Division of General Internal Medicine at Zuckerberg San Francisco General Hospital, University of California San Francisco, San Francisco, California, USA.
BMJ Qual Saf. 2025 Jul 9. doi: 10.1136/bmjqs-2024-018384.
Machine translation of patient-specific information could mitigate language barriers if sufficiently accurate and non-harmful and may be particularly useful in healthcare encounters when professional translators are not readily available. We evaluated the translation accuracy and potential for harm of ChatGPT-4 and Google Translate in translating from English to Spanish, Chinese and Russian.
We used ChatGPT-4 and Google Translate to translate 50 sets (316 sentences) of deidentified, patient-specific, clinician free-text emergency department instructions into Spanish, Chinese and Russian. These were then back-translated into English by professional translators and double-coded by physicians for accuracy and potential for clinical harm.
At the sentence level, we found that both tools were ≥90% accurate in translating English to Spanish (accuracy: GPT 97%, Google Translate 96%) and English to Chinese (accuracy: GPT 95%; Google Translate 90%); neither tool performed as well in translating English to Russian (accuracy: GPT 89%; Google Translate 80%).

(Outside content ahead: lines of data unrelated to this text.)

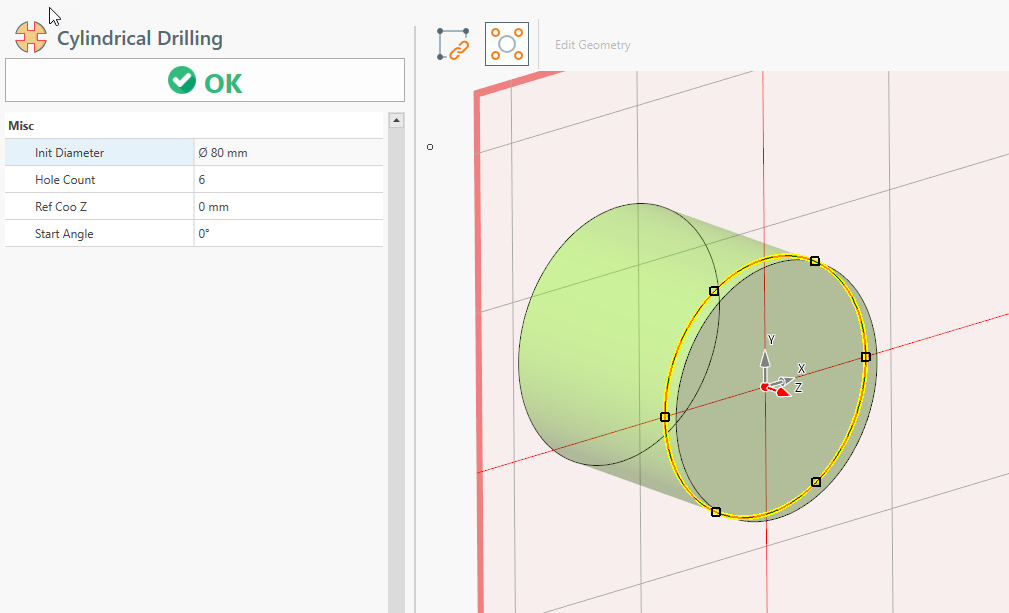Viewport: 1009px width, 613px height.
Task: Click the Edit Geometry label
Action: [592, 45]
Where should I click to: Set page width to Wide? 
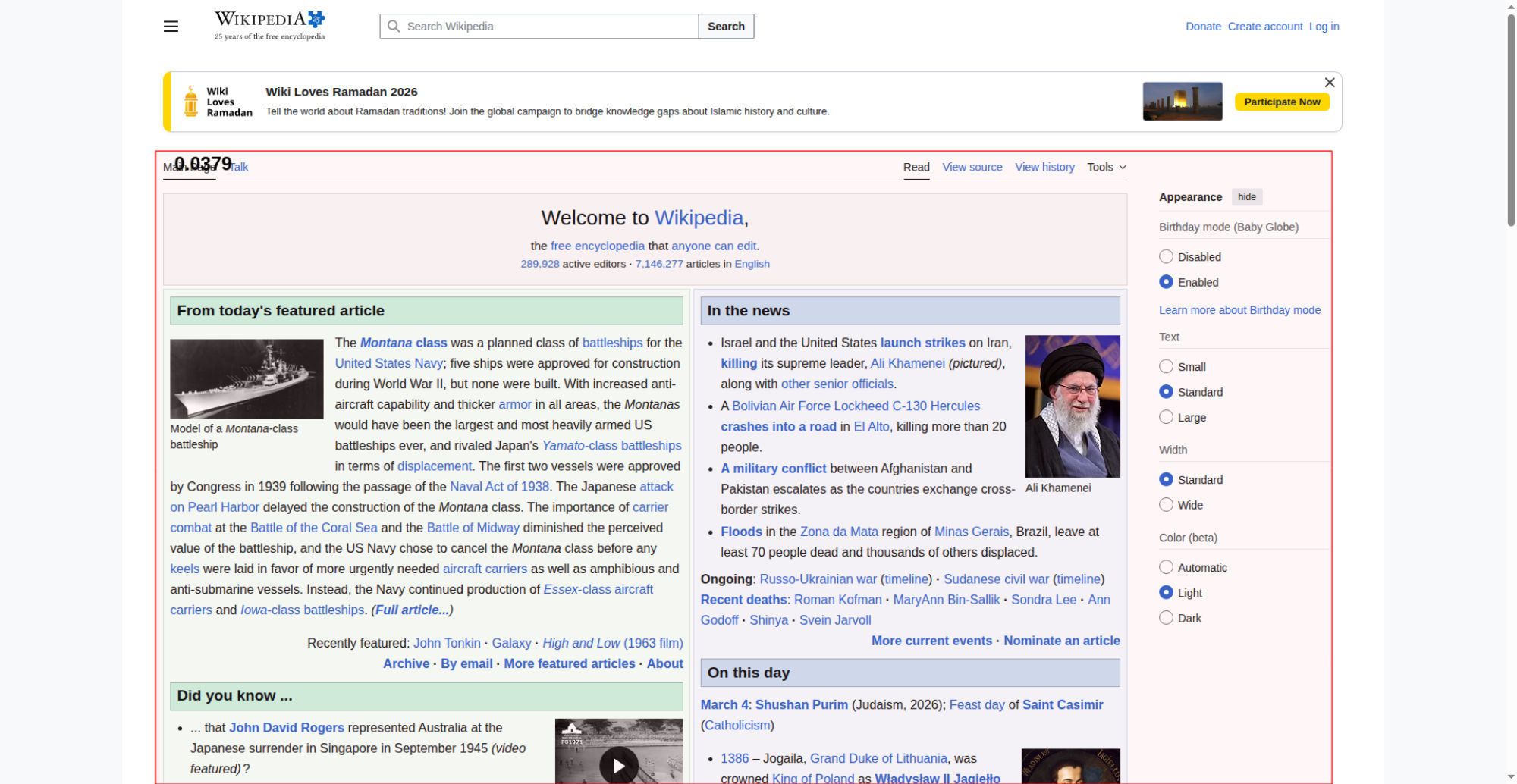tap(1166, 505)
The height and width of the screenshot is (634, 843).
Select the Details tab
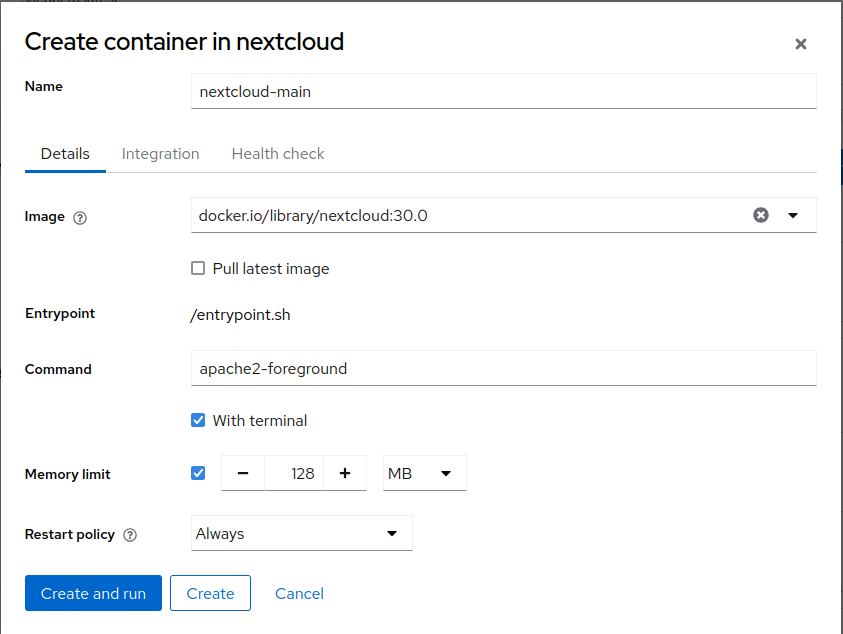65,154
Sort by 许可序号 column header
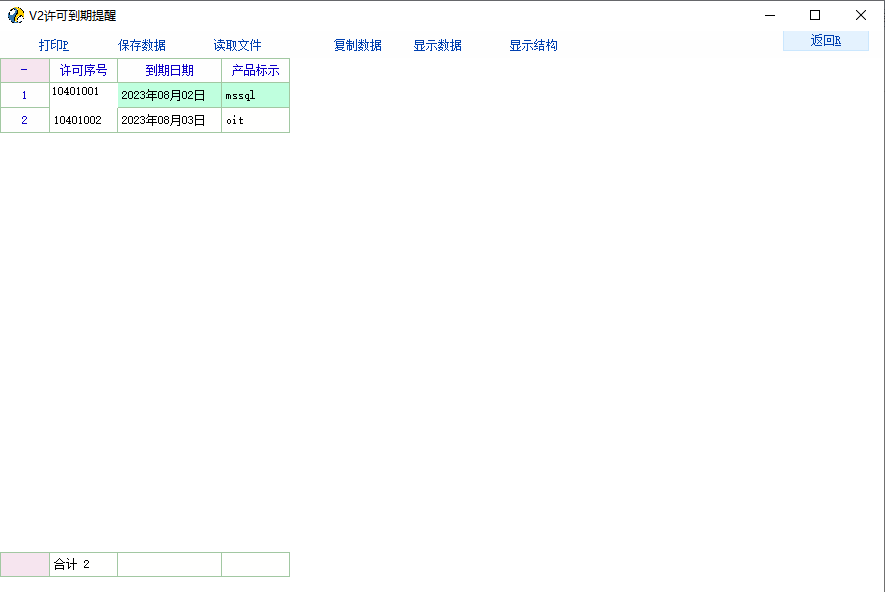885x592 pixels. [x=84, y=70]
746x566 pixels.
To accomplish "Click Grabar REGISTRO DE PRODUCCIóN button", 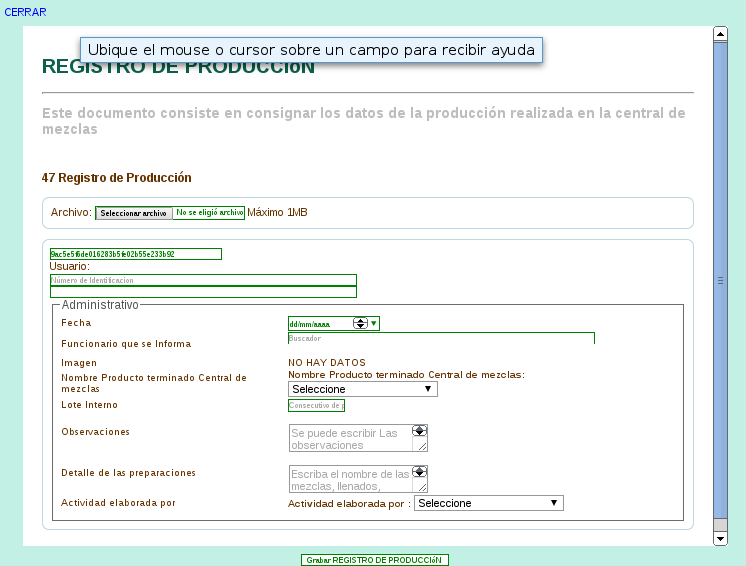I will click(x=375, y=560).

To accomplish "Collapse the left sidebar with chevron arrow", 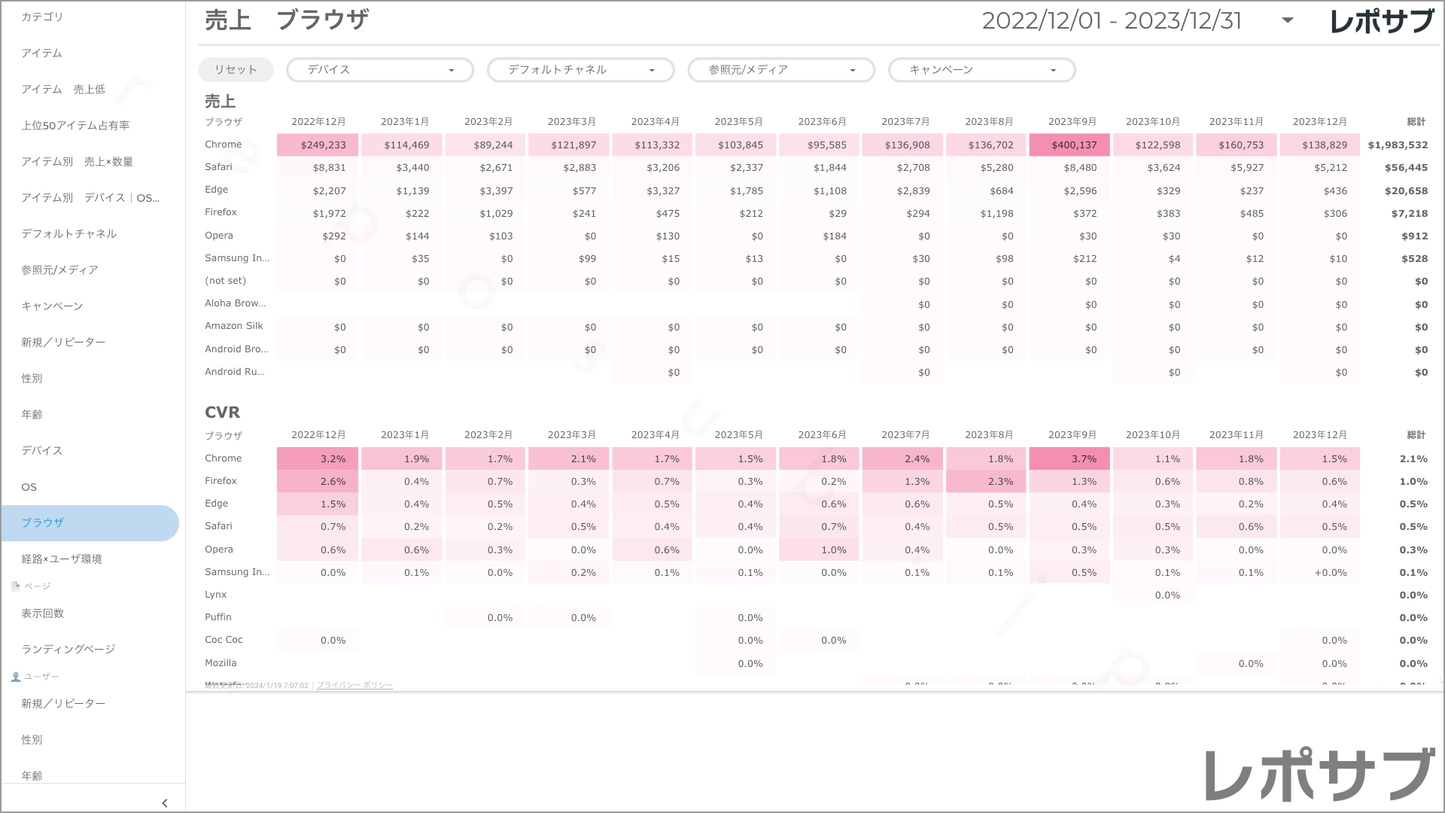I will [x=164, y=803].
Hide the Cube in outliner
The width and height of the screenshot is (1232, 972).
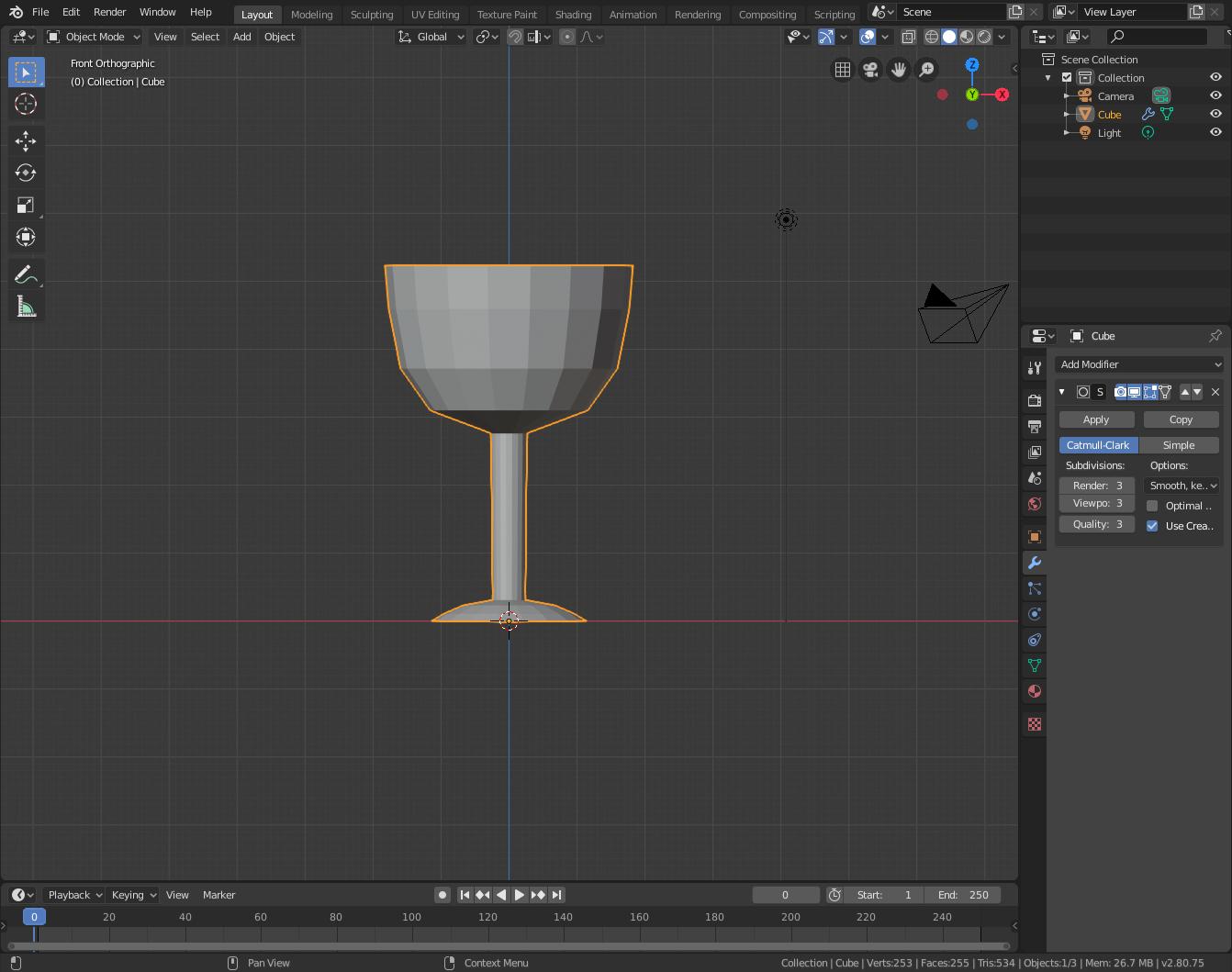pyautogui.click(x=1215, y=114)
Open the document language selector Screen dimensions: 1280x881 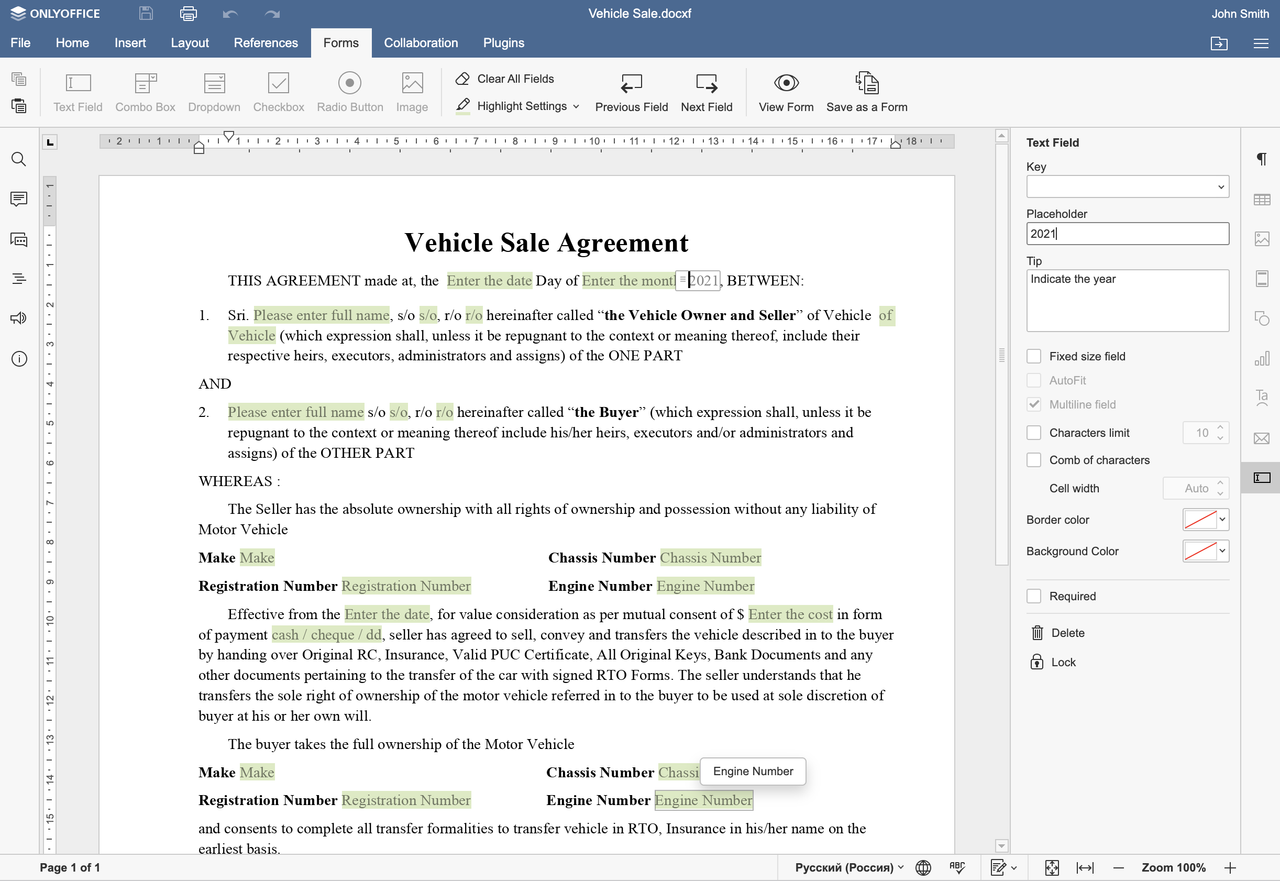click(x=849, y=868)
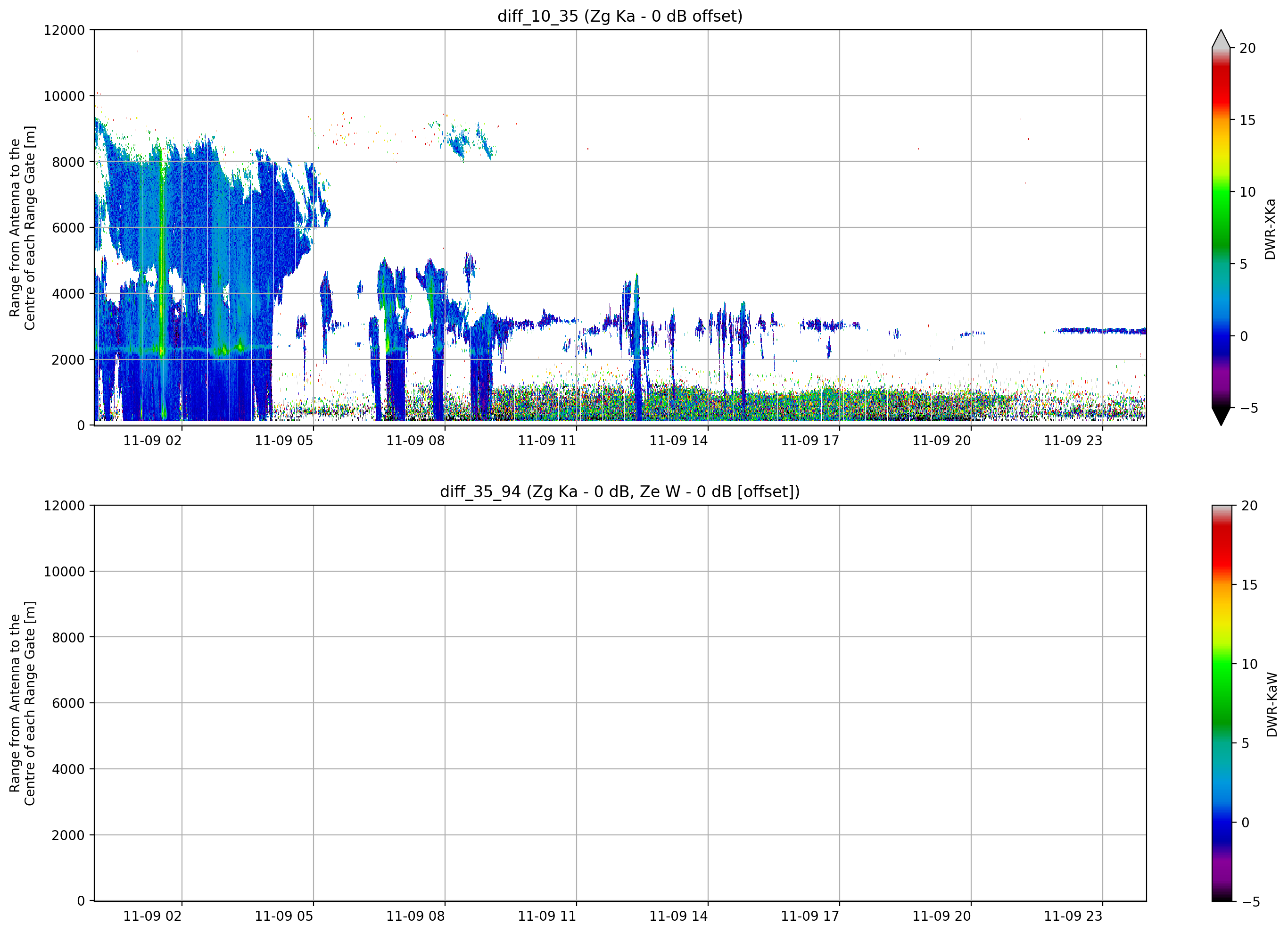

At the instruction set level, 16%, 24% and 56% of Spanish, Chinese and Russian GPT-translated instruction sets contained at least one inaccuracy. For Google Translate, 24%, 56% and 66% of Spanish, Chinese and Russian translations contained at least one inaccuracy. The potential for harm due to inaccurate translations was ≤1% for both tools in all languages at the sentence level and ≤6% at the instruction set level. GPT was significantly more accurate than Google Translate in Chinese and Russian at the sentence level; the potential for harm was similar.
These results support the potential of machine translation tools to mitigate gaps in translation services for low-stakes written communication from English to Spanish, while also strengthening the case for caution and for professional oversight in non-low-risk communication. Further research is needed to evaluate machine translation for other languages and more technical content.
如果患者特定信息的机器翻译足够准确且无害,那么它可以缓解语言障碍,并且在专业翻译人员难以获取的医疗服务场景中可能会特别有用。我们评估了ChatGPT-4和谷歌翻译从英语翻译成西班牙语、中文和俄语的翻译准确性及潜在危害。
我们使用ChatGPT-4和谷歌翻译将50组(316个句子)经过去识别处理的、针对特定患者的、临床医生的急诊部门自由文本指令翻译成西班牙语、中文和俄语。然后由专业翻译人员将这些译文回译成英语,并由医生进行双重编码以评估准确性和临床危害可能性。
在句子层面,我们发现两种工具在将英语翻译成西班牙语(准确率:ChatGPT 97%,谷歌翻译96%)以及英语翻译成中文(准确率:ChatGPT 95%;谷歌翻译90%)时准确率均≥90%;在将英语翻译成俄语时,两种工具的表现都没那么好(准确率:ChatGPT 89%;谷歌翻译80%)。在指令集层面,ChatGPT翻译成西班牙语、中文和俄语的指令集中分别有16%、24%和56%至少包含一处不准确之处。对于谷歌翻译,翻译成西班牙语、中文和俄语的译文中分别有24%、56%和66%至少包含一处不准确之处。在句子层面,两种工具在所有语言中因翻译不准确导致的潜在危害均≤1%,在指令集层面则≤6%。在句子层面,ChatGPT在中文和俄语翻译上比谷歌翻译显著更准确;潜在危害相似。
这些结果支持了机器翻译工具在缓解从英语到西班牙语的低风险书面交流翻译服务差距方面的潜力,同时也强化了在非低风险交流中保持谨慎和进行专业监督的理由。需要进一步研究来评估机器翻译在其他语言和更专业内容方面的表现。